In this study, kiwi, pineapple and avocado fruits were dried at
different temperatures and different types of dryers and Vitamin C detection
was performed prior to and after drying. In order to determine the impact of
the geometric shape of the fruit on drying, drying experiments were performed
using fruits cut in cubic (1x1x1 cm), rectangular prism (1×1×2.5 cm) and
spherical (1 cm diameter) shapes.
The drying behaviours of 3 different fruits have been observed in tray
dryer setting at 1.5 m/s air velocity, 45oC and 55oC
temperature and infrared dryer.
An examination of the data obtained at the end of the drying procedures,
at 55°C drying temperature, drying occurred without any change in the colour of
samples. In the experiments made for pineapple, it has been observed that
drying took an average of 420 minutes, that the velocity of moisture loss was
highest with cubic shape, followed by rectangular and spherical shapes; as for
the experiments made with kiwi, it has been observed that drying took 360
minutes on average and the velocity of moisture loss was highest with cubic
shape, followed by rectangular and spherical shapes. When it comes to avocado
fruit, the drying took 400 minutes on average and its geometrical behaviour is
similar to the other fruits. The effective parameter for fruits both in straight
flow and in infrared drying is heat.
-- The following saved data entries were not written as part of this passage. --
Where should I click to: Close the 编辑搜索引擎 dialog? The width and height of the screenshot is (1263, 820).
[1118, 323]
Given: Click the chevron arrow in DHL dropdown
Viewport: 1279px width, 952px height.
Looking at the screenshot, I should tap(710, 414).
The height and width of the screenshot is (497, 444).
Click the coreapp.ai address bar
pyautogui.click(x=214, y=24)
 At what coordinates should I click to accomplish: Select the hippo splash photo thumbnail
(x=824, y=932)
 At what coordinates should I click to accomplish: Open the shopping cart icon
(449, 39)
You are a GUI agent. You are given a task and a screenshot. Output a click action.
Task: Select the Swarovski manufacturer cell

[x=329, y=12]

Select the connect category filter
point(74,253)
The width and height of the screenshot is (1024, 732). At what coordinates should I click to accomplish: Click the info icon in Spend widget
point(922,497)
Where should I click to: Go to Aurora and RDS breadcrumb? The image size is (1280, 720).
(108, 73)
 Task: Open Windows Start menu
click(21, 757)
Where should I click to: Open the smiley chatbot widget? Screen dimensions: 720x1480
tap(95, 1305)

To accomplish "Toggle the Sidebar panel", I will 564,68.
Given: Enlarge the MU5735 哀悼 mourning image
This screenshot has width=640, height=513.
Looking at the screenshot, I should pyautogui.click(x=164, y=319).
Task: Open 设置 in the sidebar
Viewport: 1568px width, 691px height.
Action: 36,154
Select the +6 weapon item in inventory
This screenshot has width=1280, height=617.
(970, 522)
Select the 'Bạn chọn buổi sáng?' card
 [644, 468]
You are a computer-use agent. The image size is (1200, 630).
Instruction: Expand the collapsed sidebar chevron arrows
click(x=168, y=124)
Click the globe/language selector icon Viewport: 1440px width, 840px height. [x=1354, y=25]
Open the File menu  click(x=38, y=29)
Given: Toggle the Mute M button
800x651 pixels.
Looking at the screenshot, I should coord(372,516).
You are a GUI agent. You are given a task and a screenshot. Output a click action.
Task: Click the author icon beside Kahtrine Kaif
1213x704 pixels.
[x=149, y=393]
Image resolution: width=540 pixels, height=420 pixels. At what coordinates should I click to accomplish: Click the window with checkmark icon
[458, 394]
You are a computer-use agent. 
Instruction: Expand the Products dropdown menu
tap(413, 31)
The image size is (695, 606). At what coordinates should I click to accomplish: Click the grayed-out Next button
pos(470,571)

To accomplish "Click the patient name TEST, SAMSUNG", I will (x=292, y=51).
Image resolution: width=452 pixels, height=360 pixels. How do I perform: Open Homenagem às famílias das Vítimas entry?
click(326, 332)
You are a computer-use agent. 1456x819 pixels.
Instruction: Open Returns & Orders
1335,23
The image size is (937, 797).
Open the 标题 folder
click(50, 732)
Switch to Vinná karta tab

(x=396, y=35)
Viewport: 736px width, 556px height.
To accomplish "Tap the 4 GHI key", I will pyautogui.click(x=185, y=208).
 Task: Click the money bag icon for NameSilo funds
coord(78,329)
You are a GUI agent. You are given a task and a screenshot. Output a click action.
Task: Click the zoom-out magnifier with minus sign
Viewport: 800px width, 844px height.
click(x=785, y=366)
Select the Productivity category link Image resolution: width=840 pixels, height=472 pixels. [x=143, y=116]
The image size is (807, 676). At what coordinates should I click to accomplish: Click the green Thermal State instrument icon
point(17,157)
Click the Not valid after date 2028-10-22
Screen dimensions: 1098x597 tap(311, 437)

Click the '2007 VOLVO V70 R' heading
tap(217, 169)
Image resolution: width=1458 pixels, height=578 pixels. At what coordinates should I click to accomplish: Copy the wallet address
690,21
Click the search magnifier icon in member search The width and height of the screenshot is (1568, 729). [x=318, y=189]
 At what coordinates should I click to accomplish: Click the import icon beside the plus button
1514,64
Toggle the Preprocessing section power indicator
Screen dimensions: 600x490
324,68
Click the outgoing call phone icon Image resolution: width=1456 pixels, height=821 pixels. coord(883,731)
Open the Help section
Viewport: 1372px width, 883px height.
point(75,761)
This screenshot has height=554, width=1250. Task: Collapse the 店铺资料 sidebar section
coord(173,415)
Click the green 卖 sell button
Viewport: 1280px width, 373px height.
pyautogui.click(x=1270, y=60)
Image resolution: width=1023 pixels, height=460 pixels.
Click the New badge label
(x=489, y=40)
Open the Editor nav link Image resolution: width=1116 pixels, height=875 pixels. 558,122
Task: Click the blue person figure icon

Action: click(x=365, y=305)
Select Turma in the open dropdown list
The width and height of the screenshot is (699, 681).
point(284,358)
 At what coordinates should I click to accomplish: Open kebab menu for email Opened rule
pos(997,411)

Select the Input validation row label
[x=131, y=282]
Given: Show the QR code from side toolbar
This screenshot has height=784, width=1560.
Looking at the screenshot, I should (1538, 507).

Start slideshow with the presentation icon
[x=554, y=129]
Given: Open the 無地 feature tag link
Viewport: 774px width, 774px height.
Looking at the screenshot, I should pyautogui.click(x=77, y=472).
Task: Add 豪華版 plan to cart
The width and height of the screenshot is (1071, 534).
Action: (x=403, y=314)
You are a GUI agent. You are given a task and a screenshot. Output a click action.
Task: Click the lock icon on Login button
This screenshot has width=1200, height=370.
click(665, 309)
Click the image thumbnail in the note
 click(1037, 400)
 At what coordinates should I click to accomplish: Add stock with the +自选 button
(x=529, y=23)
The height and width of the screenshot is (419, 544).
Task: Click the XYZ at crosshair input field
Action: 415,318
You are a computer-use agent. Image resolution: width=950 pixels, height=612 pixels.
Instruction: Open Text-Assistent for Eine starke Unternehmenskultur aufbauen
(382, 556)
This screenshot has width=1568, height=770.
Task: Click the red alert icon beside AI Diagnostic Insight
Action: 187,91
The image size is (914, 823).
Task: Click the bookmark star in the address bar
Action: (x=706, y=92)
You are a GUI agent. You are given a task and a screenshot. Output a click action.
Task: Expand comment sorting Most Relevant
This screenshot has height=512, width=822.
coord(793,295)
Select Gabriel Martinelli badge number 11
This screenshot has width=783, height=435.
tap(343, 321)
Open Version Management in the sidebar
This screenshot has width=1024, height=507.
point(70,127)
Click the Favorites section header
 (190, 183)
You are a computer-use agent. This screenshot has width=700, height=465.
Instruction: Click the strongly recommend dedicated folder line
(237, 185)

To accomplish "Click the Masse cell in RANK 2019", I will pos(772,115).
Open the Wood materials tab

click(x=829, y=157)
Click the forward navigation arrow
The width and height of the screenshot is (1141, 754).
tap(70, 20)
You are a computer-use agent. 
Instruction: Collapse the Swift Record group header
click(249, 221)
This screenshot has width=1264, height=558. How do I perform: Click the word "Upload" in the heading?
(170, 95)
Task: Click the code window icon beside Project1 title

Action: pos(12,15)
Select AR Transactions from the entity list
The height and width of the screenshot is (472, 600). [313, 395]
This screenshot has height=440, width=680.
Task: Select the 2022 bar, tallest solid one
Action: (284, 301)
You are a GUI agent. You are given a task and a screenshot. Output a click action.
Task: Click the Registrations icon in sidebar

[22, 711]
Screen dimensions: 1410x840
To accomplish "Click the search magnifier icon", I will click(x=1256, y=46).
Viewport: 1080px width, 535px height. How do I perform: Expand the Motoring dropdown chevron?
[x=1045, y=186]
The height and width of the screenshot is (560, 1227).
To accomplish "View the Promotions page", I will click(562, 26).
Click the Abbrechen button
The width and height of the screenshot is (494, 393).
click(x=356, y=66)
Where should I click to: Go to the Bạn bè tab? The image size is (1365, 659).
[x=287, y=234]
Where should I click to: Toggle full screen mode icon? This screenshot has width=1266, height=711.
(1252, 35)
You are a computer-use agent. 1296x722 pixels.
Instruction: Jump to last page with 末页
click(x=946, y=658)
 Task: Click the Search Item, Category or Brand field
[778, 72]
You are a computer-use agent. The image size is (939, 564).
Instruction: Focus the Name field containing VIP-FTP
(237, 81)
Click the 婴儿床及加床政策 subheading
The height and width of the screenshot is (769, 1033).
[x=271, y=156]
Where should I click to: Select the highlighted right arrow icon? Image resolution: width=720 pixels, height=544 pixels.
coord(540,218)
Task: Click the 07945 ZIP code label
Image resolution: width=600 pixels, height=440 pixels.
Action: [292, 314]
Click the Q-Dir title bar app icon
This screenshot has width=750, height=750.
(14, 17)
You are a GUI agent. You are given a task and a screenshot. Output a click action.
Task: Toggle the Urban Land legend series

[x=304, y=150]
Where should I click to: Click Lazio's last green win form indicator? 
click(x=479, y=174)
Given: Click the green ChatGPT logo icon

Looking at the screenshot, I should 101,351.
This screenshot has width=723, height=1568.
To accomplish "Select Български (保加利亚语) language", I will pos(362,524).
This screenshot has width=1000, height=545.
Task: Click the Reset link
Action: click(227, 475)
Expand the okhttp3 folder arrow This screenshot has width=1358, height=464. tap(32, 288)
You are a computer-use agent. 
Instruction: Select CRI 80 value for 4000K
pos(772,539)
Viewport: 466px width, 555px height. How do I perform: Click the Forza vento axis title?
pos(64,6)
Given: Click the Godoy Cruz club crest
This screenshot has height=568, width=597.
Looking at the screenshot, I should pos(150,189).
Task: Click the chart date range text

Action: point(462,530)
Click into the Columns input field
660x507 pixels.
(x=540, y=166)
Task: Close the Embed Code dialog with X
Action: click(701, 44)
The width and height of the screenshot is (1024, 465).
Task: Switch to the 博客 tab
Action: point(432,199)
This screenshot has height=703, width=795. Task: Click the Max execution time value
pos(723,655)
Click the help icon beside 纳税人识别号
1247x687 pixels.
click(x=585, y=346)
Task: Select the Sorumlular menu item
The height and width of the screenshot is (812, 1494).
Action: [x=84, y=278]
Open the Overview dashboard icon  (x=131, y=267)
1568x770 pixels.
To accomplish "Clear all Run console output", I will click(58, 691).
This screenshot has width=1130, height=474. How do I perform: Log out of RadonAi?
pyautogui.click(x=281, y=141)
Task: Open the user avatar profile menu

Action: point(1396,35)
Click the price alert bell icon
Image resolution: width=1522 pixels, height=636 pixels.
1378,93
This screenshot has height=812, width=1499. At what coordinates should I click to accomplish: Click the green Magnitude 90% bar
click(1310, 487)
The drying periods of pineapple, kiwi, and
avocado in infrared dryer are 400, 240 and 390 minutes, respectively.
Among the examined fruits, pineapple and kiwi are rich in vitamin C. At
the end of the conducted experiments, ascorbic acid amount has been found as
485, 1002 and 75 mg/kg, respectively. After the drying procedure, vitamin C
values were detected as 187, 25.9 and 385,4 mg/kg. These results show that
60-65% of vitamin C is lost during drying procedure.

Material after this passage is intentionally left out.